Worries that the benchmark index may return to its mid-June bear market low have been stoked by deteriorating indicators used by investors to assess the health of the U.S. stock market.
After a strong summer run, the S&P 500 has fallen 7% since mid-August due to fears that the Federal Reserve may raise interest rates more than initially anticipated in an effort to lower consumer prices from their 40-year highs.
Market breadth, which displays whether a sizable number of equities are gaining or dropping simultaneously, is one element investors research. Positive market breadth, which occurs when more stocks are rising than falling, indicates that stock bulls are quite confident.

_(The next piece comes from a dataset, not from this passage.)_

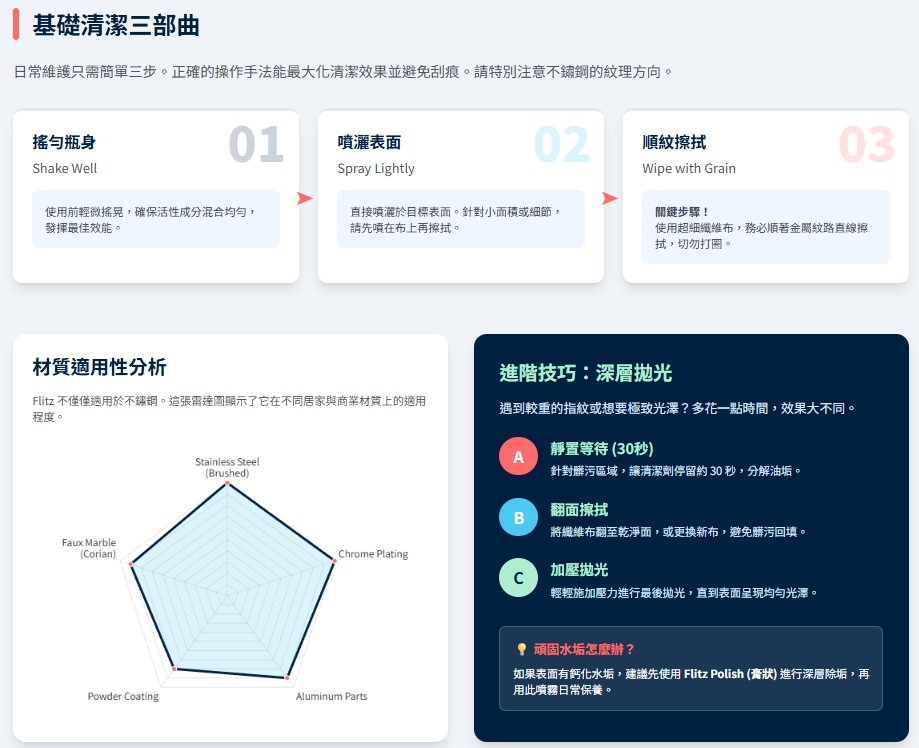Select the Chrome Plating radar chart label
919x748 pixels.
pyautogui.click(x=373, y=554)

Market breadth has recently begun to exhibit unsettling signs. In the Russell 3000, the proportion of equities that are trading above their 50-day moving average has decreased from roughly 86% in mid-August to about 30% today.
According to data from Thrasher Analytics, the 15-day moving average of the percentage of S&P 500 stocks reaching new three-month lows has increased from slightly above zero in mid-August to about 10% today, another indicator of stock market breadth. At the time of the June market trough, it was at about 60%.
According to BofA Global Research, the index has historically returned -3.56% in September when it is under the 200-day moving average during a year in which the United States hosts midterm elections, as it will in 2022. The index has risen by almost 1% so far this month.
The index has saw a negative development earlier this year when it violated the so-called neckline of the head and shoulders configuration. According to ICAP analyst Brian LaRose, the Nasdaq might trade as low as 8,800 if it breaks through its recent low of approximately 10,500. The index reached 11,862 on Thursday.
The benchmark 10-year Treasury yield peaked at around 3.5% on June 14—the day before the S&P 500 reached its most recent low.